START Available records

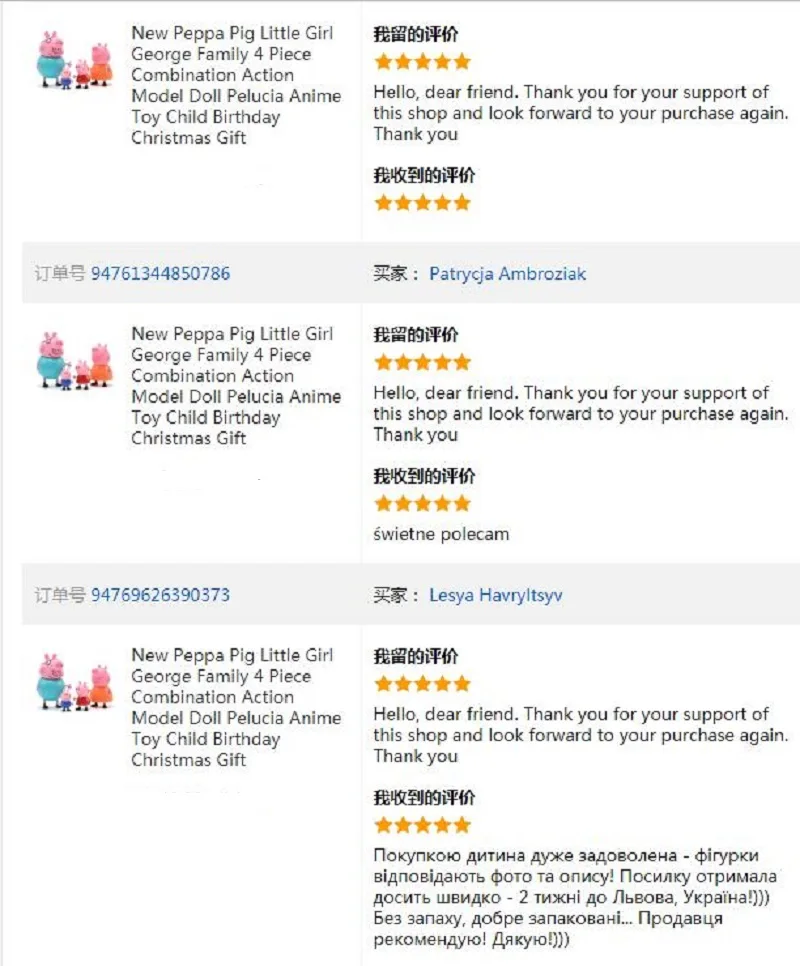Open product title in Patrycja Ambroziak's order
The image size is (800, 966).
click(236, 386)
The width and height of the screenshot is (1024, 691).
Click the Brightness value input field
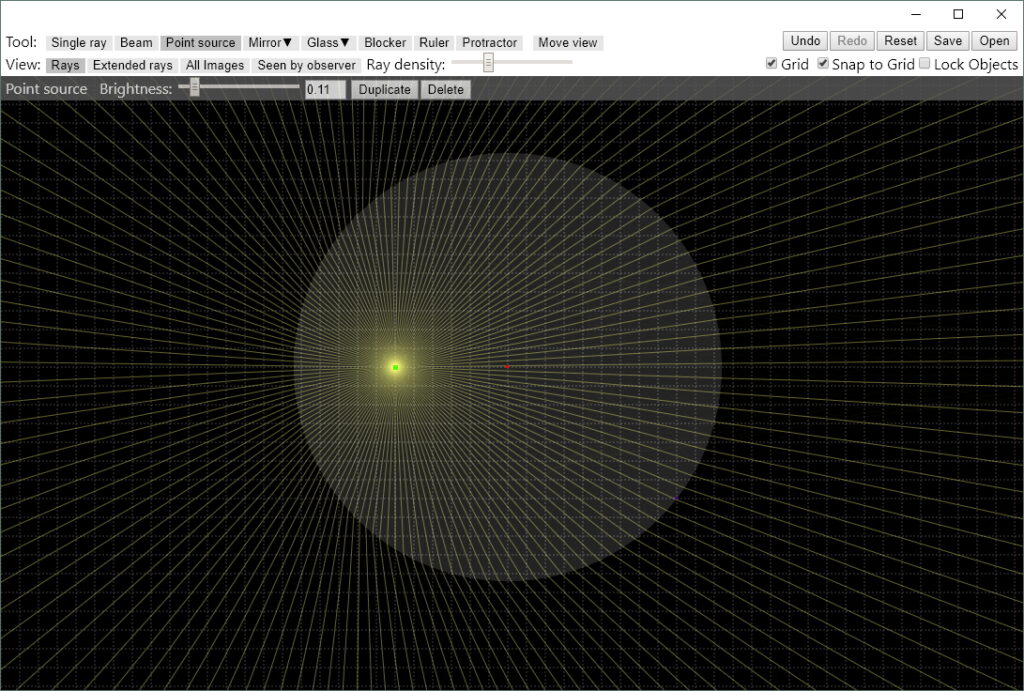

END Available records

Could you transcribe exactly the lines from the one with "The width and" through the end of the data, both ends included, and nothing else, skipping the pictures?

The width and height of the screenshot is (1024, 691).
Click the Brightness value input field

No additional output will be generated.